Sir Keir Starmer has defended his deputy amid criticism of her tax affairs. (Stefan Rousseau/PA) (PA Archive)

She was eventually cleared, with HMRC finding she owed no capital gains tax and saying it would take no further action.

It is property that has landed her career on the line yet again, with the focus this time on her purchase of an £800,000 flat in Hove.

Ms Rayner on Wednesday conceded she did not pay the right stamp duty on the purchase, having initially been advised the property counted as her primary home. She is now liable for an estimated £40,000 in stamp duty payments after subsequently being advised she maintains an interest in her family home in Ashton.

Ms Rayner’s lawyers have insisted they did not give her tax advice on the flat purchase, claiming they have been made scapegoats. Conveyancing firm Verrico & Associates, which managed the purchase of her £800,000 apartment in Hove, East Sussex, insisted it had done everything “correctly and in good faith”.

And ethics advisor Sir Laurie Magnus concluded she had breached the ministerial code by not seeking expert tax advice despite being told to do so. It was this breach which forced her resignation.

Other controversies

Ms Rayner has faced a series of other controversies through her political career, with supporters of the firebrand politician accusing many of her critics of classism and sexism.

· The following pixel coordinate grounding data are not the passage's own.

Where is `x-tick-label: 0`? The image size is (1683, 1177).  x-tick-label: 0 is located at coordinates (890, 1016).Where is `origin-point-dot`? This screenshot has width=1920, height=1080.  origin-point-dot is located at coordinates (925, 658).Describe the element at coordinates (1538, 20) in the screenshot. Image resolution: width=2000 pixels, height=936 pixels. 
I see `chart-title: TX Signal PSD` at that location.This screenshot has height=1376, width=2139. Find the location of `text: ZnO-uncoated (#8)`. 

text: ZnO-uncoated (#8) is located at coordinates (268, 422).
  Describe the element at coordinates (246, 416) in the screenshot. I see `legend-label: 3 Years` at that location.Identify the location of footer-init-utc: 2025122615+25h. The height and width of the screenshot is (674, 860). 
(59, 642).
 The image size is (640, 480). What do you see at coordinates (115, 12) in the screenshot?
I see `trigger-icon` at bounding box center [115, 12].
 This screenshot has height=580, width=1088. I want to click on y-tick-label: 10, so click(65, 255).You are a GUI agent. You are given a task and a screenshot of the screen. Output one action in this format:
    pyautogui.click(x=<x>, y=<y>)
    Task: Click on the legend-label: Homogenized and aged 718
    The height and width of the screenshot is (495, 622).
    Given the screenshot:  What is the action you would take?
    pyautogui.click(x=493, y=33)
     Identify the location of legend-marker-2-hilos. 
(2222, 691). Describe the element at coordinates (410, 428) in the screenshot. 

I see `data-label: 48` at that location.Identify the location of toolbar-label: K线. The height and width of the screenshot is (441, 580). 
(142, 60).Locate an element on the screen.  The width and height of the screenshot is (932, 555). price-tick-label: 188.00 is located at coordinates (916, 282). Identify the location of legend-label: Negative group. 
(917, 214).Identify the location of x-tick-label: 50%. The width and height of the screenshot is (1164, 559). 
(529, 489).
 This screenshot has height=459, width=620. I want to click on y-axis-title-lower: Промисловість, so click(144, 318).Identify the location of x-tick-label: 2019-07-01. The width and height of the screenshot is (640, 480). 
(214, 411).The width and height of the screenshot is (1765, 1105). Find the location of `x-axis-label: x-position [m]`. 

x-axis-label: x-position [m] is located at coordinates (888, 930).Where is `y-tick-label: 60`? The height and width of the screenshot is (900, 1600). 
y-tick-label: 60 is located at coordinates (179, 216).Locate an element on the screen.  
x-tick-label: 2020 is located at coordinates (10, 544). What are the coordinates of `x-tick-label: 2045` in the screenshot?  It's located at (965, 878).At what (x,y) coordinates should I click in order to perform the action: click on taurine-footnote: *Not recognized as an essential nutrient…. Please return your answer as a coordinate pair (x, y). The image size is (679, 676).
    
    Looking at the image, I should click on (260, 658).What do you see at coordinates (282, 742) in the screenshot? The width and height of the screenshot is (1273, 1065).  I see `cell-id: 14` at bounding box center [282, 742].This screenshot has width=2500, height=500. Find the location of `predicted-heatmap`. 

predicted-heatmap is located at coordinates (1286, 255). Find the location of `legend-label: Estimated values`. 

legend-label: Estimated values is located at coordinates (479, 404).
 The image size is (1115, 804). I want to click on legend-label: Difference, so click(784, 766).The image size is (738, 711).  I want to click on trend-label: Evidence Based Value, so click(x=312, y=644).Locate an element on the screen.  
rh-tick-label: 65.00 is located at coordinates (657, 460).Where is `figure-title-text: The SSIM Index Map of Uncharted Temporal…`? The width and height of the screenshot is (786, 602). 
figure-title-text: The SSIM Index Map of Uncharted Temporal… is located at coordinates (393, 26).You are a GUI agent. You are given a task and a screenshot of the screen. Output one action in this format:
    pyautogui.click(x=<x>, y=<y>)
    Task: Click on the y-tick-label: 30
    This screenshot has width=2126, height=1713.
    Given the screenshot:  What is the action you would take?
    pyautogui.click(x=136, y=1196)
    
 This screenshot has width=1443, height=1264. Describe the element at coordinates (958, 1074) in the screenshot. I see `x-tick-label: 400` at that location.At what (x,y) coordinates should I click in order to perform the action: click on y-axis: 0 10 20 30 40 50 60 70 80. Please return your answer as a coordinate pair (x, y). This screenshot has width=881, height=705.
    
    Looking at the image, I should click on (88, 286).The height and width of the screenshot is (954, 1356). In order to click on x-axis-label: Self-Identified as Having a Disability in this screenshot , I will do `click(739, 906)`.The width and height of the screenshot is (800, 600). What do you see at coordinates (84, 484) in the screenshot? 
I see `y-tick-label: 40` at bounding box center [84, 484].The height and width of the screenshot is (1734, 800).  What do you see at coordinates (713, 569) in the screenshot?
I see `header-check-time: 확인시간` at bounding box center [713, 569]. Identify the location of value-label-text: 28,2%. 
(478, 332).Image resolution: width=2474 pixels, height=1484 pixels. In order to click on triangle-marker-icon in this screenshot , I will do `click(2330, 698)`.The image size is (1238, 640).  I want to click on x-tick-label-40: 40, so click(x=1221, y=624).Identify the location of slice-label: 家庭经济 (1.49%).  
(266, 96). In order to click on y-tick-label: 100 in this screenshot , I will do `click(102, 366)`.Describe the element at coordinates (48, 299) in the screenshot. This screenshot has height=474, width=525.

A 2022 Mail on Sunday article repeated a claim by anonymous Tory MPs that Ms Rayner tried to knock Boris Johnson “off his stride” during Prime Minister’s Questions by “crossing and uncrossing her legs” in a scene supposedly reminiscent of the film Basic Instinct.

Ms Rayner also faced criticism after a video emerged of her dancing in a DJ booth in Ibiza while on holiday, defending herself by saying: “I’m working class, I like a dance.”

Angela Rayner (Lucy North/PA) (PA Wire)

The deputy PM has long been in the crosshairs of Tory MPs after she described Conservatives as “scum” at the Labour’s annual conference in 2021.

She later apologised “unreservedly” for the remarks, but has never lived them down among Conservative opponents in the Commons.

Ms Rayner said she had reflected on the tone of political debate in the wake of the murder of Tory MP Sir David Amess, and has spoken out about threats against her own life having a “devastating effect” on her.